India forecasts 7.3% 2023/24 economic growth, boosting Modi’s election chances

By Manoj Kumar

NEW DELHI (Reuters) -India forecast annual growth of 7.3% in the fiscal year ending in March, the highest rate of any of the major global economies, providing a boost for Prime Minister Narendra Modi ahead of the national elections scheduled to be held before May.

“These are early projections for 2023/24,” the National Statistical Office (NSO) said in a statement on Friday, adding improved data coverage, actual tax receipts and spending on state subsidies could affect subsequent revisions.

The first advance estimates of annual gross domestic product follow last month’s increased forecast to 7% from the Reserve Bank of India (RBI), up from an earlier estimate of 6.5%.

Analysts said growth exceeding 7% for a third year in a row in the context of a global slowdown would help Modi to win a third term to rule Asia’s third-largest economy.
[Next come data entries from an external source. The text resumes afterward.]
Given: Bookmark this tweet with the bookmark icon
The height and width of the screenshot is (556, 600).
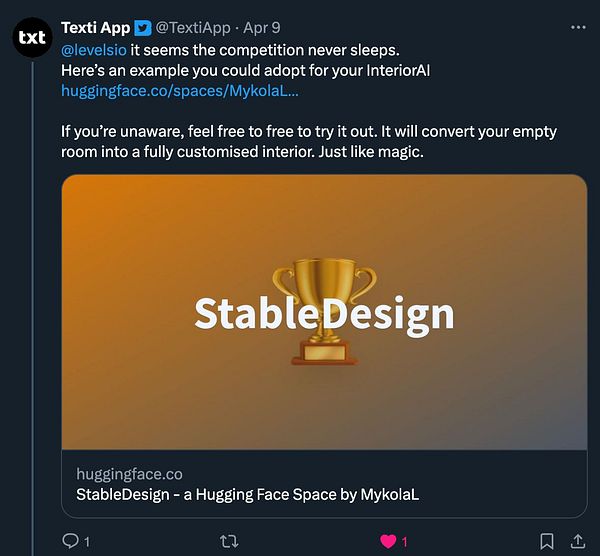Looking at the screenshot, I should 546,541.
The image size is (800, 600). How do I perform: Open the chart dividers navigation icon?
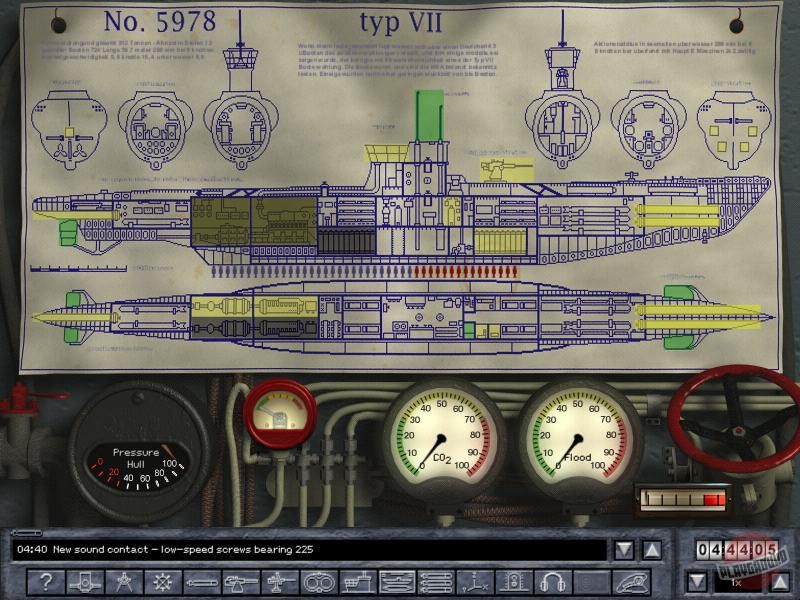[x=124, y=582]
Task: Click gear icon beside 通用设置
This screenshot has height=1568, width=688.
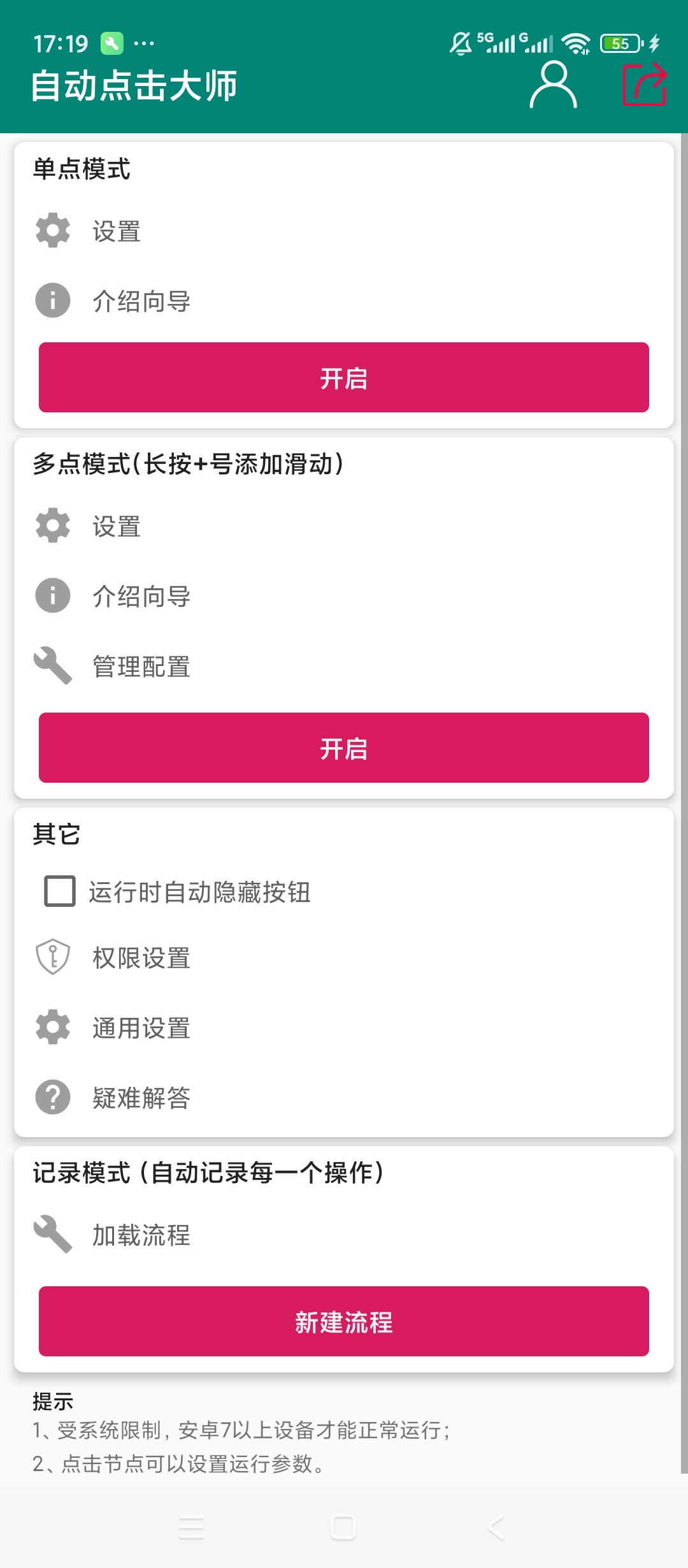Action: pos(53,1027)
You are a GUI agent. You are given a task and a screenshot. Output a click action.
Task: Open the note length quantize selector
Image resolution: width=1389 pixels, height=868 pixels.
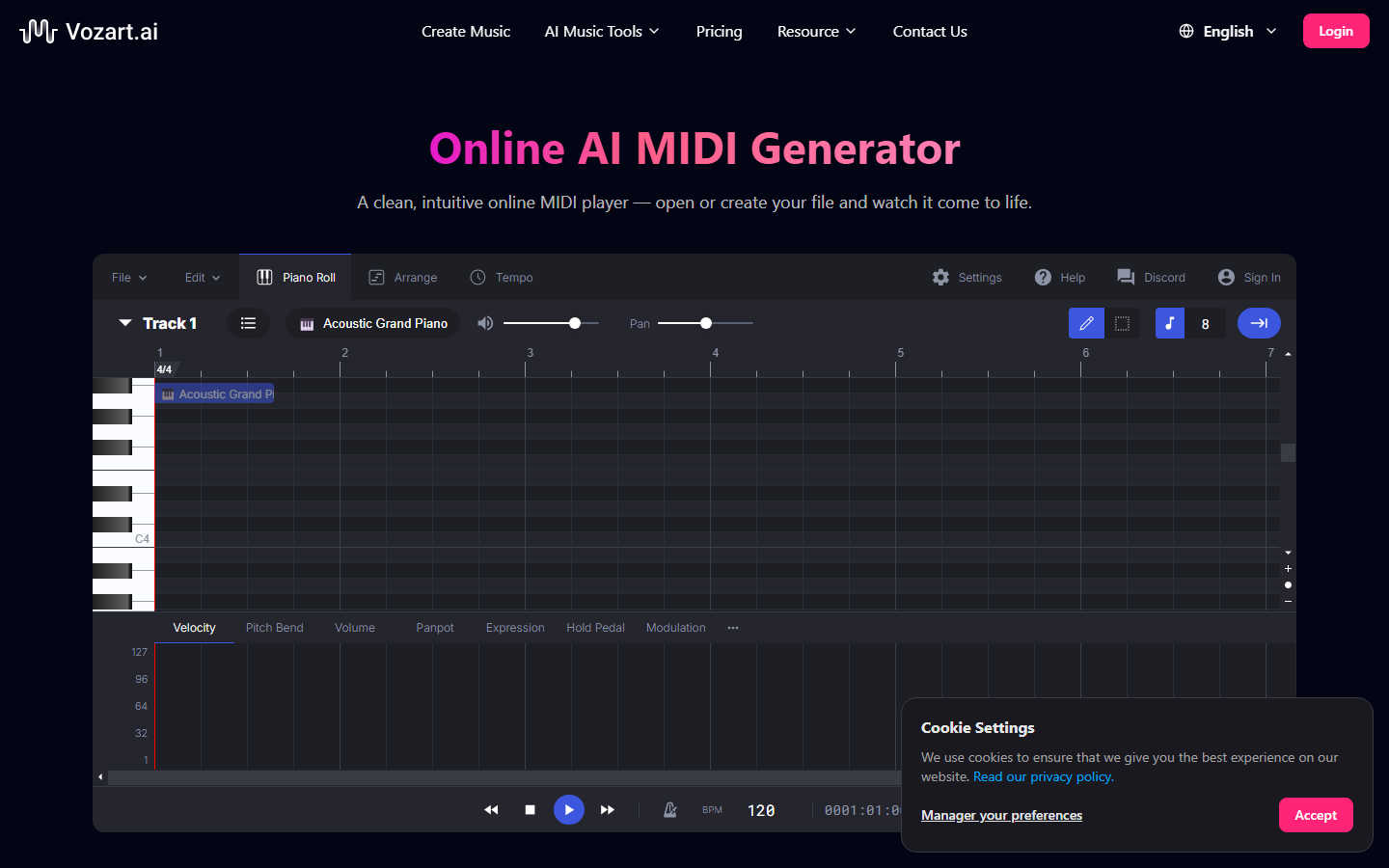click(x=1206, y=323)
“This growth comes at a time when global conditions remain weak and its credit goes to how the government is managing the economy,” Rahul Bajoria, economist at Barclays Investment Bank, said.

S&P Global Ratings expects India will remain the fastest-growing major economy for the next three years, putting it on track to become the world’s third-largest economy by 2030, overtaking Japan and Germany.

India’s economy grew 7.2% in 2022/23 and 8.7% in 2021/22.

Finance Minister Nirmala Sitharaman will present an interim annual budget on Feb. 1 and is expected to increase spending on infrastructure, helped by rising tax receipts, while aiming to lower the fiscal deficit from 5.9% of GDP in the current fiscal year.

Government spending is estimated to rise by about 4% year-on-year in 2023/24 compared to a 0.1% increase in the previous fiscal year, while private investment would rise by 10.3%, lower than an 11.4% rise in the previous year, data showed.

Private consumption, which accounts for nearly 58% of GDP, was seen expanding by 4.4% year-on-year compared to 7.5% in the previous fiscal year.


Modi has taken steps to attract global companies including Apple and Japanese companies, to set up factories in India, while increasing spending to build roads, ports and airports.

Manufacturing, which accounts for about 17% of GDP, is estimated to expand 6.5% year-on-year in 2023/24, compared to 1.3% a year ago, while construction output was seen growing by 10.7%, up from 10% in the previous year, data showed.

India posted faster-than-expected economic growth of 7.6% year-on-year in the September quarter, after growing 7.8% in the previous quarter, which prompted many private economists to upwardly revise their yearly estimates.

Many economists feel that India’s growth was fuelled by sectors, including information technology and financial services that only create limited jobs and do not help the poor in rural areas.

Growth in farm output, which contributes about 15% of GDP and employs more than 40% of workforce, was seen slowing to 1.8% in the current fiscal year, from 4% a year ago.

Average per capita income in the South Asian nation with a population of over 1.4 billion, remains around $2,500, less than a quarter of China’s.